Come assignment/thesis-submission and statistics exam time, panic-stricken faces are a ubiquitous sight in campus. Lecturers and tutors will have their timetable filled to the brim with students' request for help. For those who are a step too late in approaching the lecturers and tutors, stats nerds like yours truly will experience a sudden spike in friendliness from every Tom, Dick, and Harry. -_-

I digress.

A year back or so, one of my (now) ex-boss shared with me the same sentiments. During his tour as a Masters student, one compulsory task he had to undertake was to teach undergraduate social science students. From there, he experienced the same students' aversion towards statistics.

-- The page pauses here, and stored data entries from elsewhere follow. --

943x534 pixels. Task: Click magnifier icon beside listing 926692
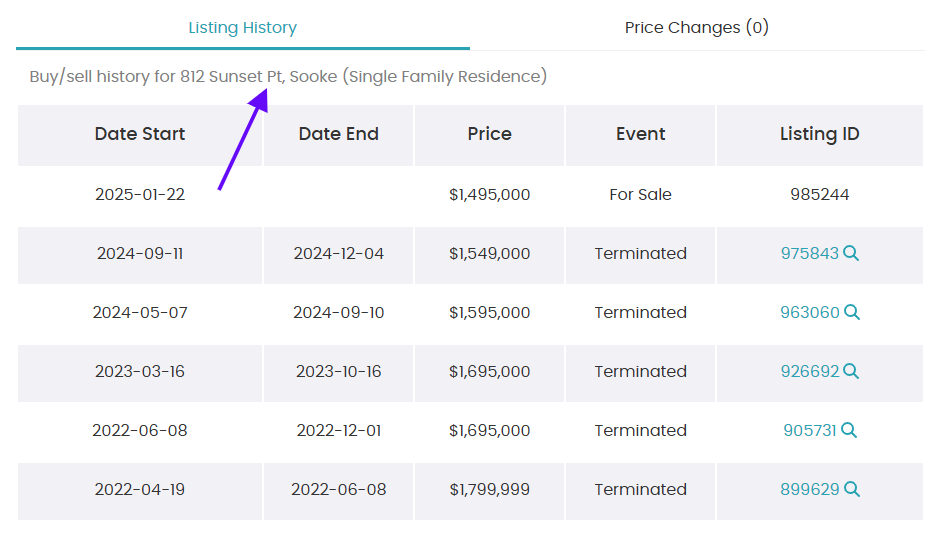tap(851, 371)
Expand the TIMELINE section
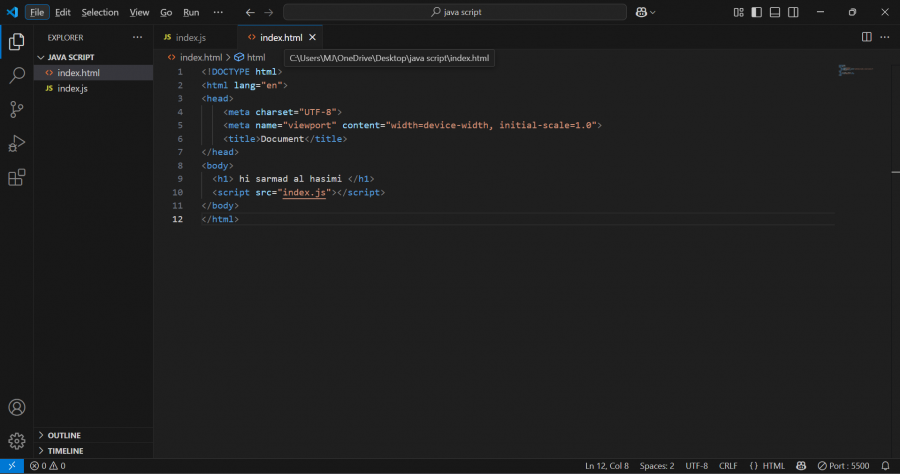Image resolution: width=900 pixels, height=474 pixels. tap(65, 451)
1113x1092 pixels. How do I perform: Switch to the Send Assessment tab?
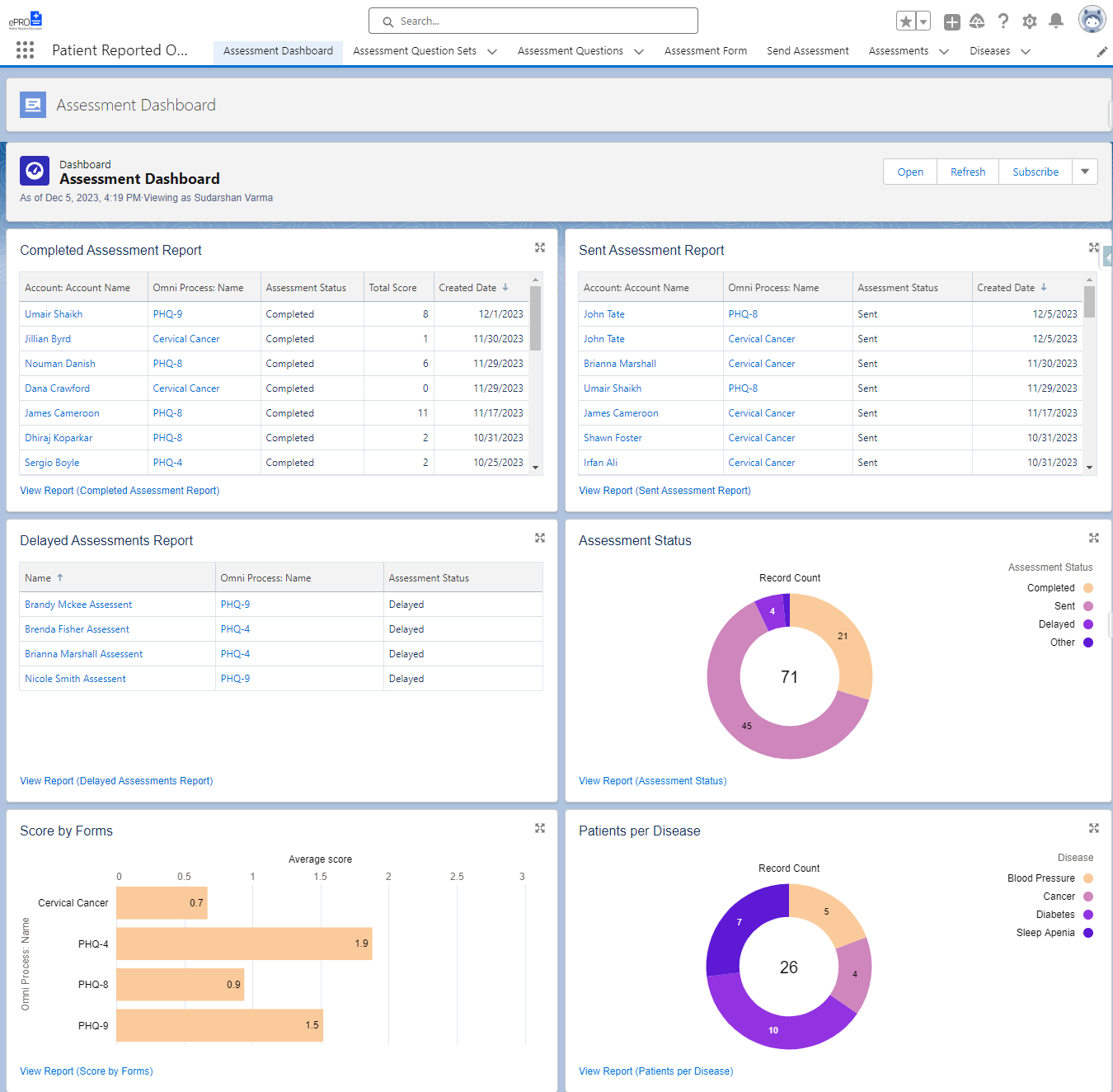[807, 50]
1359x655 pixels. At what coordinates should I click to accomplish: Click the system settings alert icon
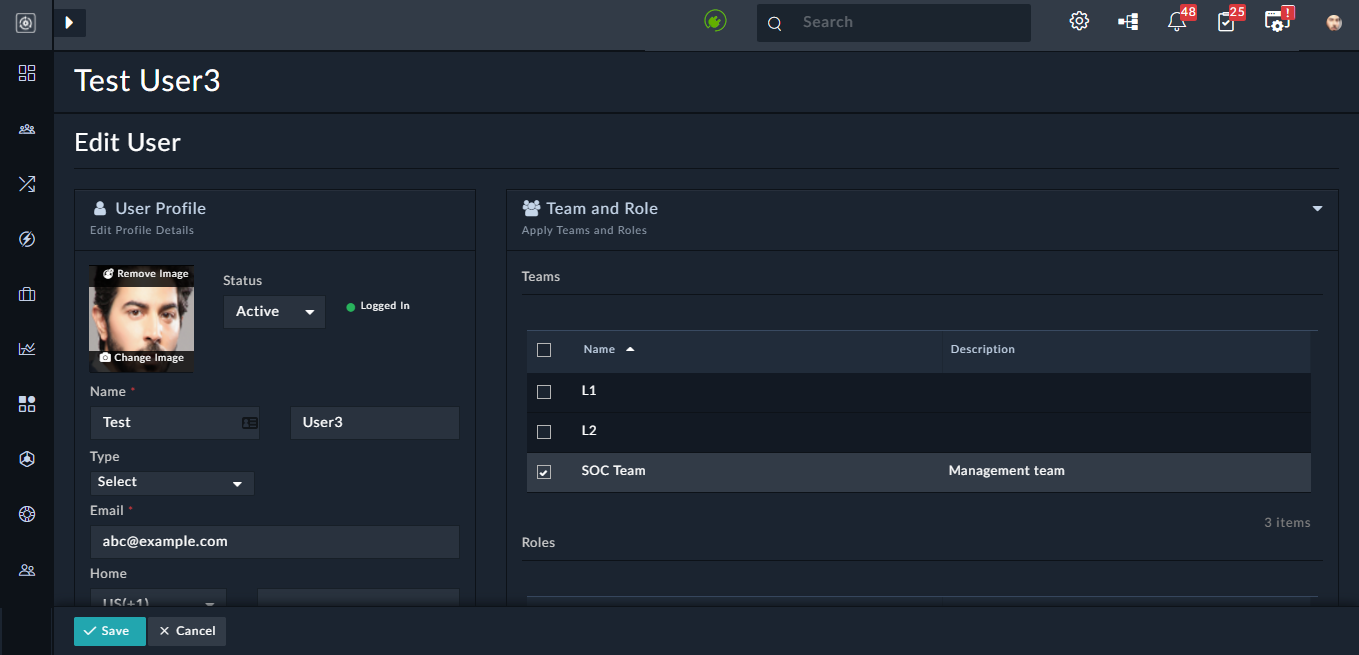(x=1277, y=21)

What he shared with me next made absolute sense. Of all the modules we are required to take, statistics is one of the few subjects that grants us social scientists a competitive advantage (the other subject being Cognitive Neuroscience. Okay, I'm being biased here). It is highly transferable across fields. Got a degree in social science, but wanna use something that serves as a foot-in-the-door to gain access to another industry? That will be statistics.

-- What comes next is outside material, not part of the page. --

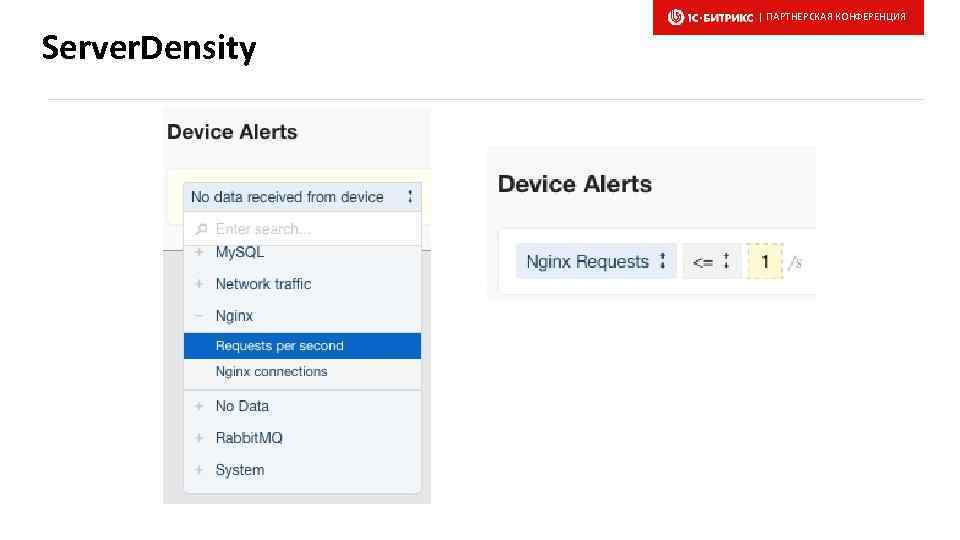
Task: Click the "ПАРТНЕРСКАЯ КОНФЕРЕНЦИЯ" banner text
Action: pos(835,17)
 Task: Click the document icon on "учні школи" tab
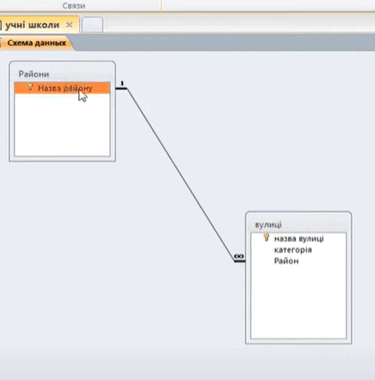point(1,25)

Meanwhile, the general social science populace still diss their best asset. They don't seem to realize that they possess a diamond in the rough right under their noses. An asset that they could nurture and hone, especially in light of the trends in society towards artificial intelligence/machine learning/statistics/data science/analytics.

Well, I'm not complaining. When the time comes, I shall go set up my own consultancy providing statistical solutions for people who are not adaptive enough or are too late to the game. Or better still. Build competency in the subjects that come after statistics. ;)

Random trivia: Did you know that there is such a phenomenon known as mathematical anxiety? That's what people experience if they fear mathematics. A similar phenomenon exists for statistics too. Just throw in "statistics anxiety" into Google.

Saturday, June 3, 2017

Yahoo Finance API discontinued

Not too long after I wrote my R script to automate the computation of Spearman's correlation of stock counters (see here), the script failed to work. A real bummer indeed. To cut to the chase, the underlying import function from Quantmod was down.

As expected, the Quantmod package developer received a flurry of questions from disgruntled users who were also unable to import the historical stock data from Yahoo Finance into R for data processing. Well, it wasn't the developer's fault. Apparently, Yahoo Finance stealthily decided to discontinue the data importing functionality for no rhyme or reason.

For those interested, see the Yahoo Help Community thread on the matter here.

As quite a lot of people depend on Yahoo Finance's historical stock data for their data processing/stock market app/personal needs, a petition has been made to Yahoo to reinstate the service. Quite a lot of people, I noticed, were even willing to pay a monthly fee in order to be able to download historical stock data into the software of their choice.

Based on some of the responses I have read, some people surmised that Yahoo Finance realized that downloads of historical stock data through third-party applications does not generate ad revenue for the company. Hence, removing such a functionality would encourage users to access stock information through their browser (and hopefully click on some of their ads!).

Frankly, I don't know why the Yahoo Finance team doesn't realize that they are sitting on a revenue goldmine and offer historical stock data downloads to desperate users who are willing to pay for said service.

The next best alternative is not really an option. Though Google Finance provides historical stock data of SGX counters, there is no way you could readily and conveniently import that same data into the software of your choice. The exception is if you are looking at NYSE and NASDAQ counters.

For now, the Quantmod package developer has found a workaround solution to the problem and my script works as intended. I'm just keeping my fingers crossed that it will continue that way.